[Quoted text]:
** BEGIN **

Archives for category: autumn

I’m groggy this morning and I “didn’t sleep well”… or enough. Could be a byproduct of excitement, it is the holiday season, and my Traveling Partner is here at home, which is definitely exciting. 🙂 On the other hand, my subjective sense of the quality of my sleep is rather distinct and separate from how much/whether I was sleeping at all; one of my least welcome sleep disturbances is “dreaming I am awake”. The experience of insomnia, with all the sleep deprivation discomforts… and none of the actual sleeplessness. I don’t feel rested. It is clear, from my sleep tracker, and also from waking myself snoring once or twice, that I did indeed sleep. lol

Fuck, I’m tired though.

I yawn my way through my morning routine, contemplating all the many ways my mind can trick me about my experience. There are so many…

…I’m definitely going to need to begin again…

…Coffee will help… 🙂

Weird night. I woke repeatedly to answer a question someone asked me – in my dreams. Different dreams. Different questions? No idea, I was confounded each time my attempt to answer (out loud) woke me, because I could not actually recall the question I had tried to answer. My sleep cycled through this strange sequence some 5 times, to my puzzlement when I finally woke, to enjoy the day ahead. No nightmares, although my urgent desire to answer this single question was really frustrating to wake from feeling so incredibly unsatisfied.

** END **

[Data shown]:
** BEGIN **

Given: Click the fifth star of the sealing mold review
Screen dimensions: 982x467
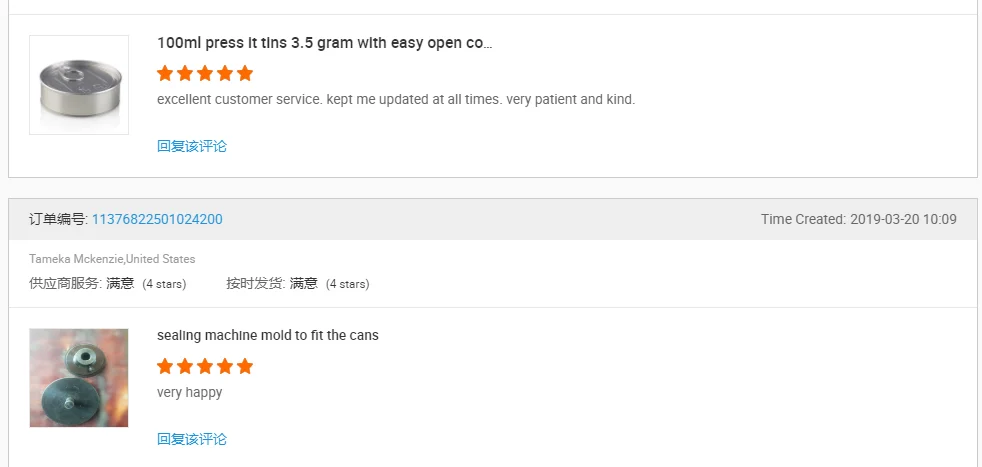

** END **

[Short exercise]: Continue the blog post about waking up groggy after a night of strange dreams, starting right after its last sentence.

[Written answer]:
I make my coffee. Answer a couple messages. Still feeling sort of weirdly out of step with the day, the time, my experience, I rather randomly (it felt) threw open the patio door and took my coffee with me to my meditation cushion, and restarted my day. Bare feet extending over the door sill, sipping my coffee, feeling the hints of mist-not-quite-rain tickling my skin and dampening the edges of my pajama pants, I sat a while, smiling to myself, enjoying the chill of the autumn morning with the warmth of the house at my back. One of the squirrels began to approach, but realizing the peanuts were really quite near me, without any door between us, he retreated to the deck rail to flip his tail at me rather aggressively, and chitter his annoyance in whatever passes for language among squirrels. I presume it must be a similar experience as arriving to a breakfast destination only to realize there’s a wait. lol Not meaning to be a buzz kill, I move back a bit and close the patio door, so my squirrel neighbor can enjoy breakfast in comfort.

A rainy day, a squirrel.

I sit quietly a while longer, thinking about spring camping. (You may recall, I’ve said I’m “a planner” by tendency? It’s a true thing; I’m planning my spring camping weekends as “now” as I can; it’s less than 6 months away! I frankly feel a bit rushed. LOL) This past year, my camping plans were almost entirely derailed by the regular weekend trips down to see my Traveling Partner; gas money, and time, that in other years would have been camping trips, and the usual recovery weekends between such things were spent recovering from commuting back and forth to be in my lovers arms for just a day or a few hours. My nail-biting as I review maps and details is less about nights out in forests, and more about days out on trails; I need the exercise, and trail hiking is my favorite way to get it.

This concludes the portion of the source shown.